SOURCE DOCUMENT:

- Opening Delimiter -

Re: The fourth HBase 1.5.0 release candidate (RC3) is available

Posted by Yu Li <ca...@gmail.com>.
I ran the test suite with the -Dsurefire.rerunFailingTestsCount=2 option
and on two different env separately, so it sums up to 6 times stable
failure for each case, and from my perspective this is not flaky.

IIRC last time when verifying 1.4.7 on the same env no such issue observed,
will double check.

Best Regards,
Yu


On Fri, 12 Apr 2019 at 00:07, Andrew Purtell <an...@gmail.com>
wrote:

> There are two failure cases it looks like. And this looks like flakes.

- Closing Delimiter -

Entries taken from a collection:

- Opening Delimiter -

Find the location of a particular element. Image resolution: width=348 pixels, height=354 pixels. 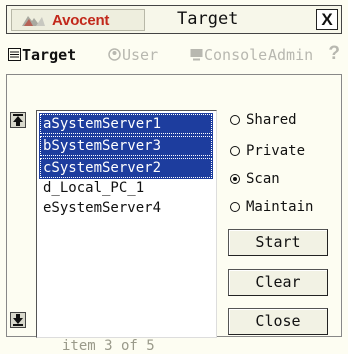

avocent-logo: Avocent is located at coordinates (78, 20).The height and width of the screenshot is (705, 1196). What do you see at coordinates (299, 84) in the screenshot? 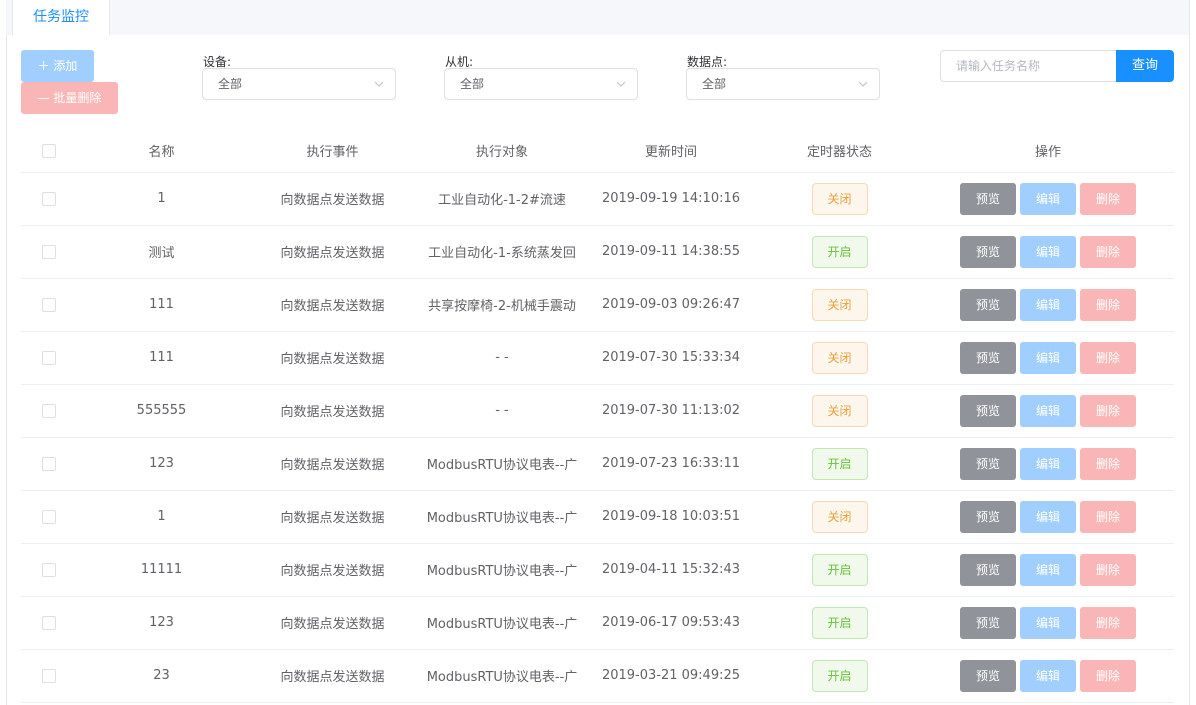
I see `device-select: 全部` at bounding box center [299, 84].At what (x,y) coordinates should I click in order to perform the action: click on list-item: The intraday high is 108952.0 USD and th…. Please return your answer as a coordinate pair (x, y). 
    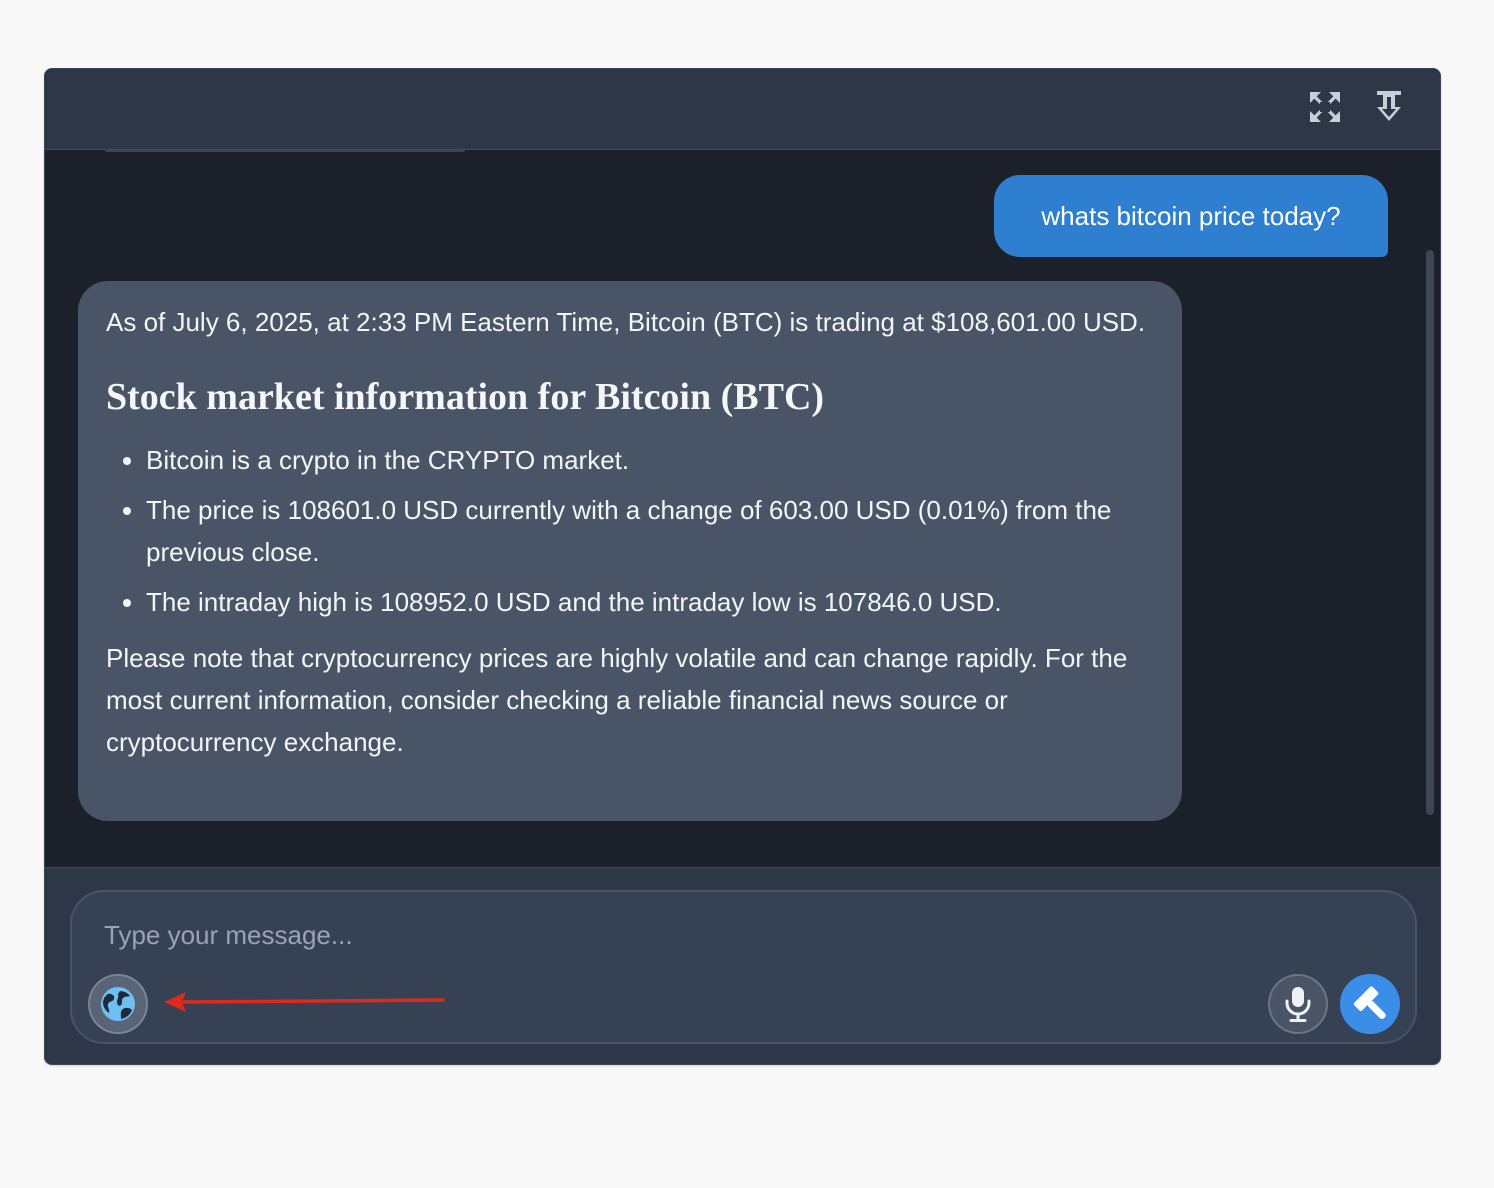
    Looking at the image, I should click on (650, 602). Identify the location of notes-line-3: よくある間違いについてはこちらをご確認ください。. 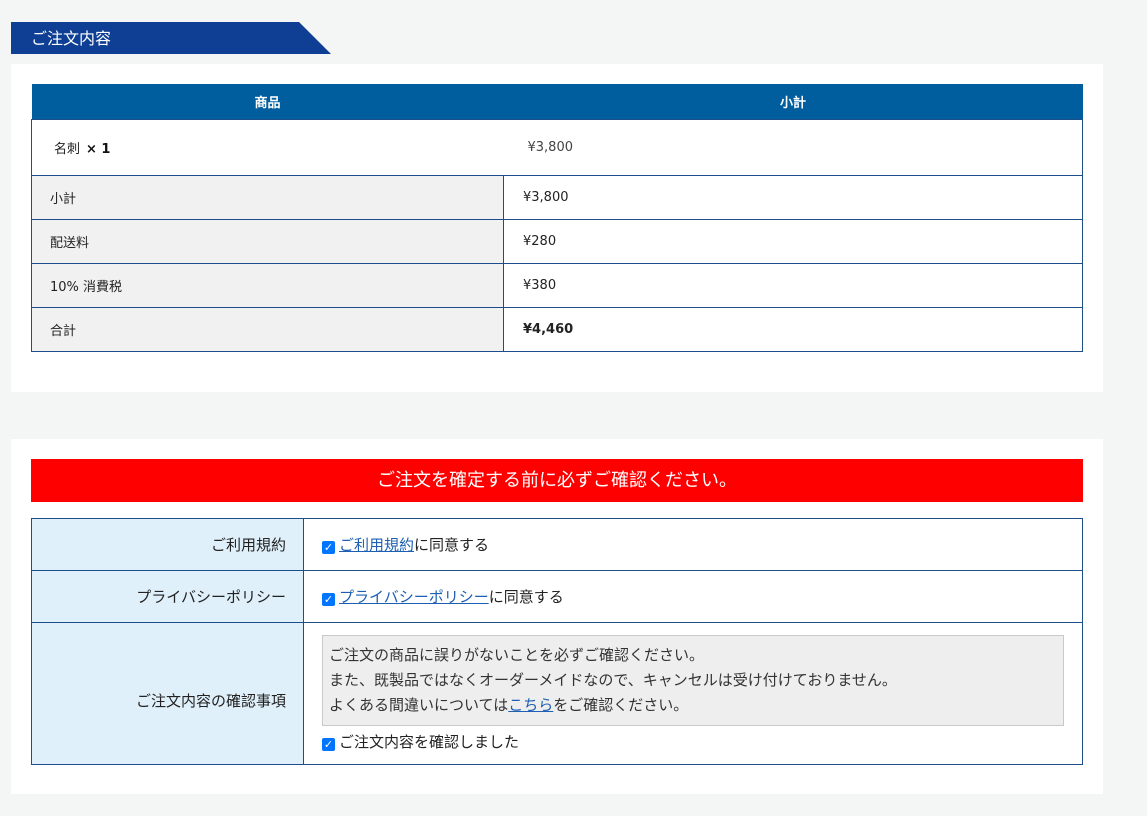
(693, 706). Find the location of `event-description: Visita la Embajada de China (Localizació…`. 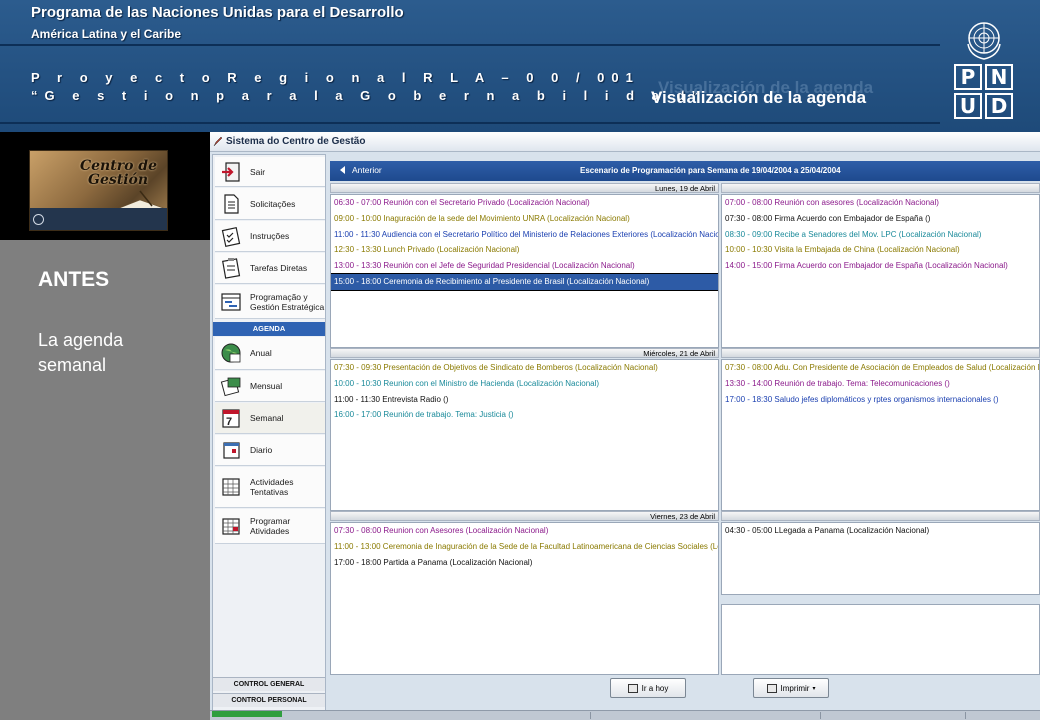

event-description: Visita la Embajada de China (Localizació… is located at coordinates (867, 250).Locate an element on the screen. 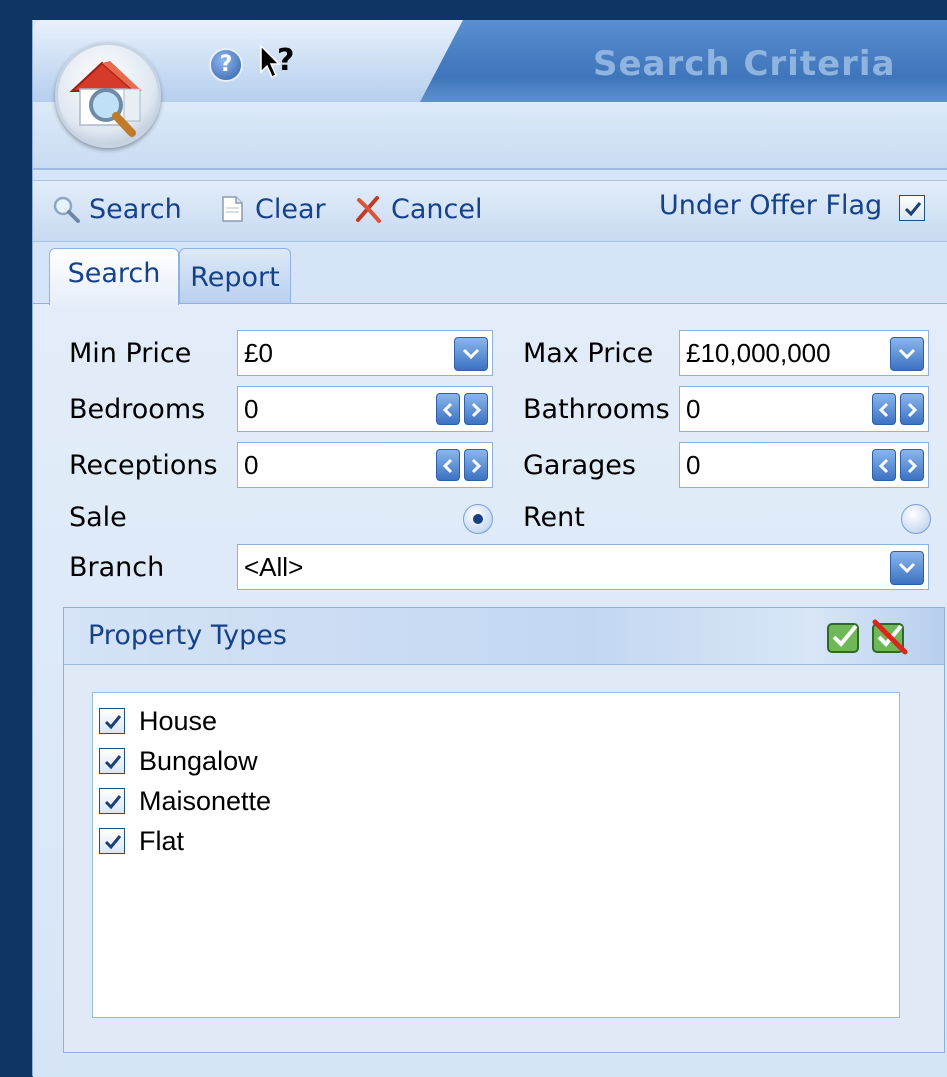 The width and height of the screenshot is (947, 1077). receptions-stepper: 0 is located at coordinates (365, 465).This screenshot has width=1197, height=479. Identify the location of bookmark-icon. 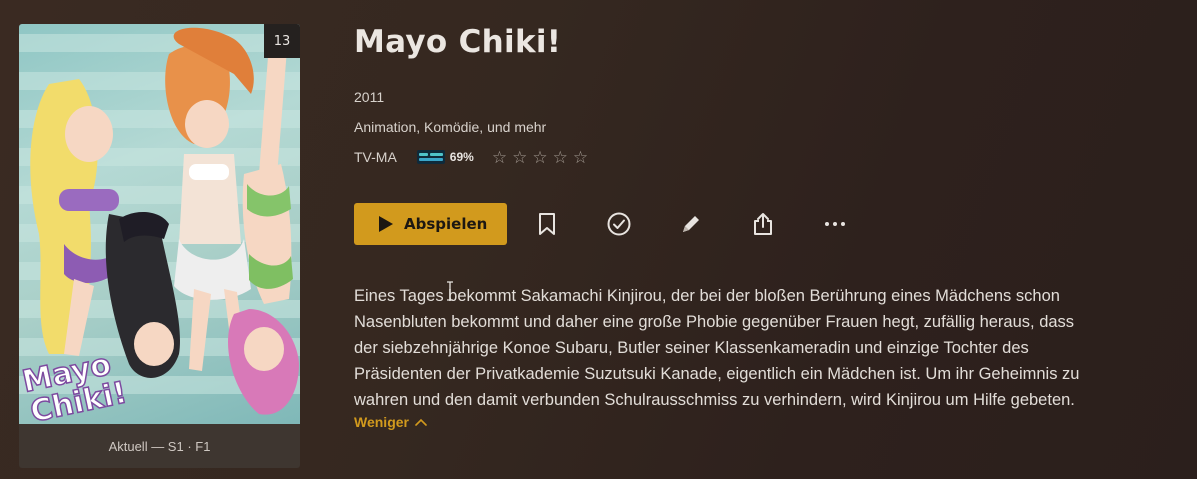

- Closing Delimiter -

REQUIRED TASKS:
(a) Reproduce the HBase mailing-list reply starting with "Posted by Yu" and going on through "is not flaky.", swapping "test suite" for "unit tests".
(b) Summarize the HBase mailing-list reply in two sentences.
(c) List every version number or release-candidate label that appears in the HBase mailing-list reply.

TASK-BY-TASK OUTPUTS:
(a)
Posted by Yu Li <ca...@gmail.com>.
I ran the unit tests with the -Dsurefire.rerunFailingTestsCount=2 option
and on two different env separately, so it sums up to 6 times stable
failure for each case, and from my perspective this is not flaky.

(b) Yu Li ran the test suite with the -Dsurefire.rerunFailingTestsCount=2 option on two different environments, so each failure case failed stably six times, and therefore does not consider the failures flaky. Yu Li also recalls that no such issue appeared when verifying 1.4.7 on the same environment and plans to double check, in reply to Andrew Purtell's view that the two failure cases look like flakes.

(c)
1.5.0
RC3
1.4.7